The Guardian’s Catherine Shoard is at SXSW, the geek- and indie-oriented film festival in Austin, from where she files a disturbing report:
Geek movies rule the roost, partly because their consumers are so omnipresent: the thick-set, dense-bearded, logo T-shirted, hooting, whooping, white, apparently heterosexual thirtysomethings with fingers locked to keypad. Someone once told me that when they used to lecture in a women’s college in America in the 50s, his words were barely audible over all the knitting. At SXSW, it’s tapping – even smartphones, in such quantity, can be surprisingly clattery.
Directors of genre films love premiering here because these lads are, in the words of British director Joe Cornish – whose comedy horror Attack the Block was lapped up – “film champions, rather than film critics. If they don’t like something, they just won’t write about it.”
It’s not news that directors love non-sceptical flattery. But don’t underestimate the power of bloggers pleading the fifth. It’s a symbiotic relationship – because he’s now a publisher, too, the fanboy is the tastemaker. And if he doesn’t write about your film, it exists a little less.
Nor is it news that, as professional critics dwindle, power has passed to audiences. But it’s not just audiences in general. It is the most energetic members who dominate, because it’s not just headcount that matters, but the will to participate. So it’s exactly that noisy tapping that enables the fanboy to shape the future in his image.

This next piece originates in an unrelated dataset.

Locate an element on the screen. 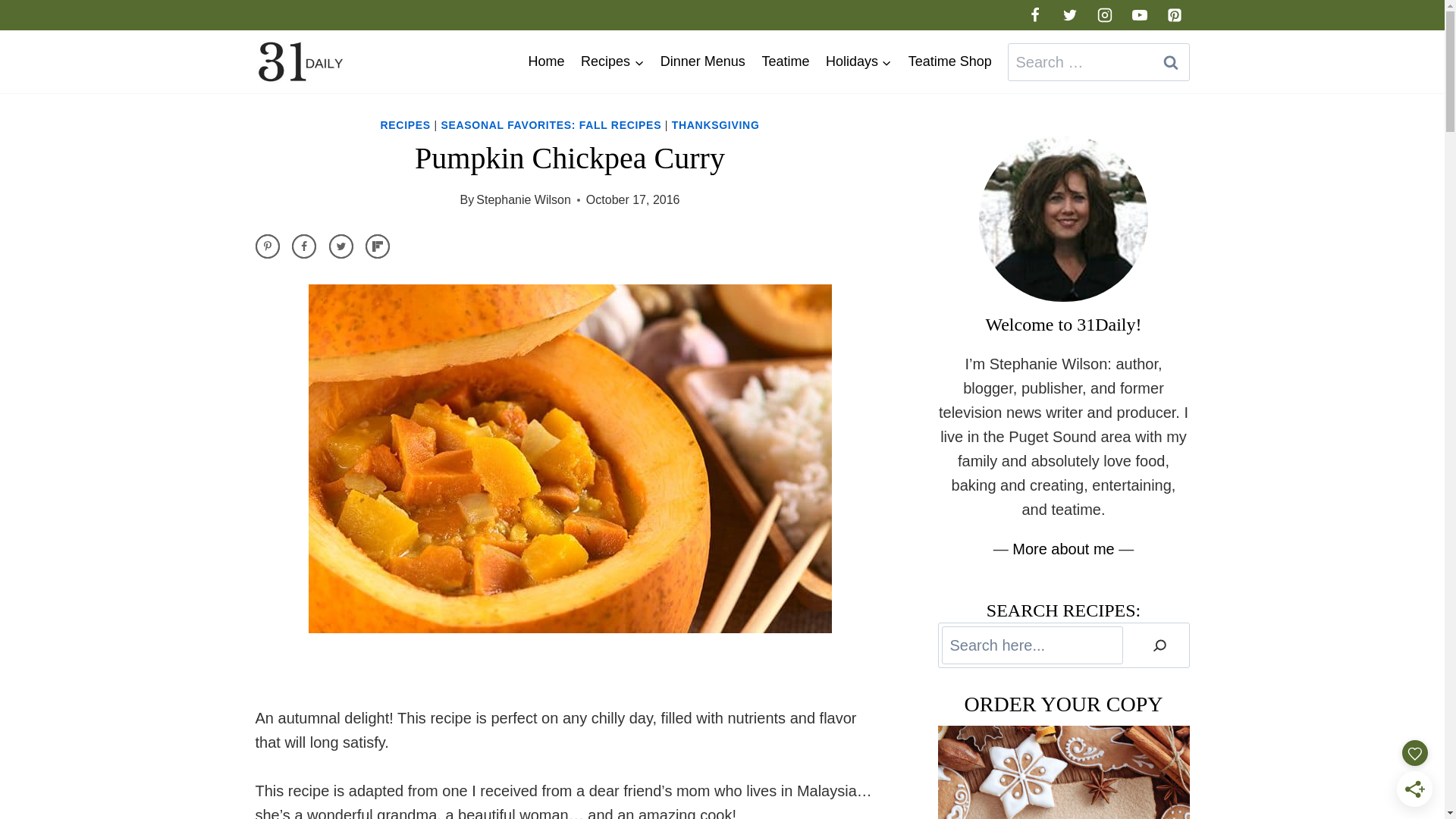 The height and width of the screenshot is (819, 1456). 'Teatime Shop' is located at coordinates (949, 61).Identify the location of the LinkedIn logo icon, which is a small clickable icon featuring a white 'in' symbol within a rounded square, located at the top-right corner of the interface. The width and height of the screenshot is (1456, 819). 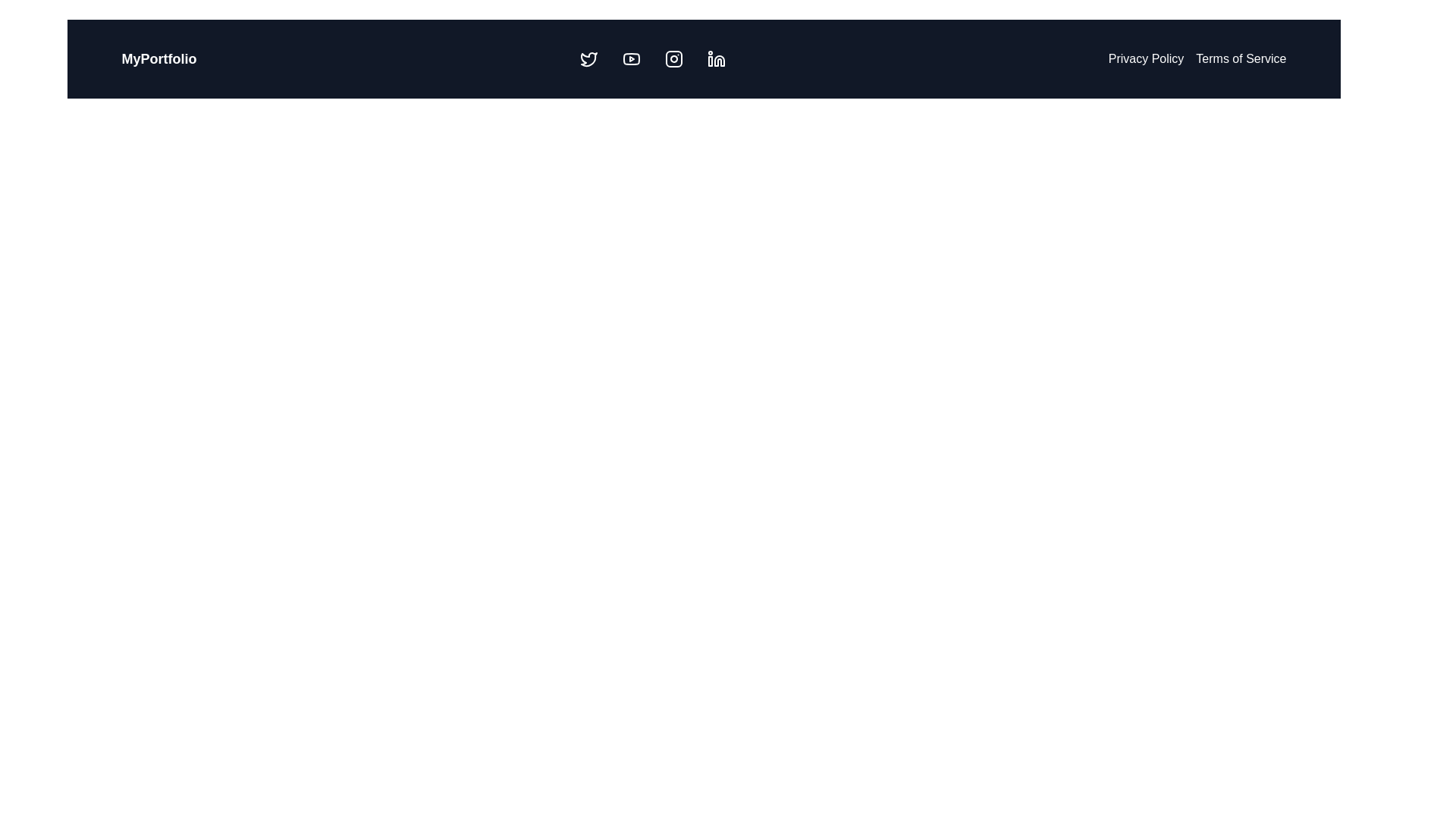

This is to whom Hollywood is now unabashedly catering. In case there was any doubt.
It’s not all bad news, though:
At the other end of the spectrum, too, in the world of low-budget indie dramas and documentaries, SXSW shows the slackening grip of the elite on what gets greenlit. The nurturing of self-expression, as well as the collapse of the cost of entry into this world through the advent of digital cameras, means self- and crowd-funding is now commonplace, while an education at film school is not.
SXSW also bears witness to a transformation in the way stuff gets consumed. Rights are now divvied up for download and streaming in the way they used to be for European territories. Theatrical and TV runs have become irrelevant to many projects, designed to be accessed online, often on the move. This means the short film is enjoying an unexpected resurgence. Mainstream film-makers are increasingly interested – Spike Jonze and Harmony Korine both have mini-movies here. The midnight shorts programme has proved one of the hottest tickets in town.
So, there is some flowering of creativity to be found in this new movie environment. But can those low-budget indies ever really have any chance of competing in a world where Harry Knowles has Quentin Tarantino on speed-dial? I mean, low-budget indies are low-budget indies because Hollywood doesn’t want to pour money into them, and no amount of praise from AICN is going to get a 3,000-screen North American release for a film that the suits in Hollywood don’t want to push. Are the geeks directing Hollywood, or is Hollywood just learning how to better use the geeks?
Is the rise of the geek a good thing for movies, or a bad thing? (Or is it too early to tell?)